Os motivos para tal descaso dão seus sinais no perfil dos grupos mais suscetíveis às mortes por homicídio. O Atlas da Violência 2016, desenvolvido pelo Instituto de Pesquisa Econômica Aplicada (IPEA) e também pelo Fórum Brasileiro de Segurança Pública (FPSP), mostra que jovens negros e com baixa escolaridade já sabem: são eles as principais vítimas. É a violenta morte deles que eleva o Brasil ao vexatório primeiro lugar em assassinatos no mundo. Fato corriqueiro, e por isso mesmo escandaloso, ignorado cotidianamente no nosso noticiário.
Lucas não mora em Baltimore, logo não existe
A crueldade do desprezo pelo assassinato de indivíduos desse grupo social pode ser comprovada também numa outra busca via Google e sites de veículos de imprensa. Pesquisar a frase “jovem negro é assassinado” trará majoritariamente ocorrências nos Estados Unidos, onde parte da sociedade protesta contra esse tipo de crime, levando governadores ou até o presidente a se pronunciar. Aliás, é bem o oposto do que se passa no Brasil, sem a cobrança da imprensa, nossas autoridades simplesmente se calam. Se falam, criminalizam a vítima. E é essa narrativa que ganha espaço no noticiário convencional, especialmente nos sensacionalistas.

Lista de dados:
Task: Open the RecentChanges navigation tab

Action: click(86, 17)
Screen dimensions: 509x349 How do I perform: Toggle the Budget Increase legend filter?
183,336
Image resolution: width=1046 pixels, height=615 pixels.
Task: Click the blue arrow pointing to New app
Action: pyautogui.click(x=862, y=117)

Como fazer:
De acordo com o trecho sobre homicídios no Brasil, o que coloca o país em primeiro lugar em assassinatos no mundo? Explique em uma a três frases. Use só o trecho do texto para responder.

Resposta:
É a morte violenta de jovens negros e com baixa escolaridade que eleva o Brasil ao primeiro lugar em assassinatos no mundo. Segundo o Atlas da Violência 2016, do IPEA e do FPSP, são eles as principais vítimas de homicídio.